A factory in the mid 1960s

This document describes a real factory, and the historical changes that occurred to it. As I do not have the companies permission to write this exact details of the company are obscured. In the mid sixties the factory was doing well. The order book was full and two shifts worked around the clock to make good use of the facilities. The night shift work 4 nights of 10 hours each whilst the day shift worked five eight hour days. Both shifts often worked six to ten hours of overtime. When pressure was on the day shift worked 9 or ten hours a day and Saturday morning whilst the night shift did an extra night. in this way the equipment worked twenty hours of the twenty four

Factory layout

This is a simplification of the works. There were four foundries all working with different types of metal. Each foundry had a Core shop and a part cleaning plant one also had a galvanising plant. Numbers are subsumed. One of these foundries - making radiators closed.

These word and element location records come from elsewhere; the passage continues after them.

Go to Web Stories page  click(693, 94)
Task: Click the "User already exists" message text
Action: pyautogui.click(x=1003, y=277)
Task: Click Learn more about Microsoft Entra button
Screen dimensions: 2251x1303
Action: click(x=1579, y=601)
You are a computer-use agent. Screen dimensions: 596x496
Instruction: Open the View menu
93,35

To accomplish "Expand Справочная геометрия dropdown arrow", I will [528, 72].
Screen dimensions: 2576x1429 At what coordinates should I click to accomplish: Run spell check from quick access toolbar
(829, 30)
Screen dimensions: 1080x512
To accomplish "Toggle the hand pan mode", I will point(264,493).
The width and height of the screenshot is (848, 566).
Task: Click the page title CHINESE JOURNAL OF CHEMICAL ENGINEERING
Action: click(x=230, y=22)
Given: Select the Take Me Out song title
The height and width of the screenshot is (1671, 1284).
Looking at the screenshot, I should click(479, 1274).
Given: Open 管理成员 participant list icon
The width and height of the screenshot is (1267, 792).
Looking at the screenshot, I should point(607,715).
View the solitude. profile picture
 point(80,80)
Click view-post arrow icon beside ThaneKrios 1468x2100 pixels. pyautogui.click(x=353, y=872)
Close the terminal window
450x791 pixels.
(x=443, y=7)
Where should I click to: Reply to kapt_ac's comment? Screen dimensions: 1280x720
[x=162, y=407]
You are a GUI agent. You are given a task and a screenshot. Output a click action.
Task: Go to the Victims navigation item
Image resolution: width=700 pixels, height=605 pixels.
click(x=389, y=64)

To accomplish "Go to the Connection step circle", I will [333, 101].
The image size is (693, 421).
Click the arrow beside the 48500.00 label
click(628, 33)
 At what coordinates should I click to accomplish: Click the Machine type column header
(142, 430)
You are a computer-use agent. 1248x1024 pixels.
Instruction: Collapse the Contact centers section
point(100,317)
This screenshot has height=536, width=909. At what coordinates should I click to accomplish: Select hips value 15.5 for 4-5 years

Many employees in the office section were dedicated to working in another section. But I have considered them to be support staff, largely because they collected samples and took them else where to analyse them.

Section Numbers type
Drawing office 70 Skilled and professional in 4 grades
Foundry 1600 Labourers
Semi-skilled
Skilled
Chargehand
Foreman
Supervisor
Machine Shop 90 Skilled pieceworkers
supervisor
stores 300 3 grades storemen
foreman
Logistics 30 labourers
chargehand
Office 300 7 grades of office worker
4 management grades
3 Science officer grades
3 grades of security
ICT Staff 0 0

It should be noticable that the structure of factory is hierarcial and highly tiered. A labourer working in the foundry reports to a semiskilled worker or a leading-hand who reports to a charge hand. The charge had reports to a supervisor (not long before this there were 3 grades of supervisor). There are then 3 grades of manager above the supervisors. Eight tiers in all, this compared to 11 tiers in the office section.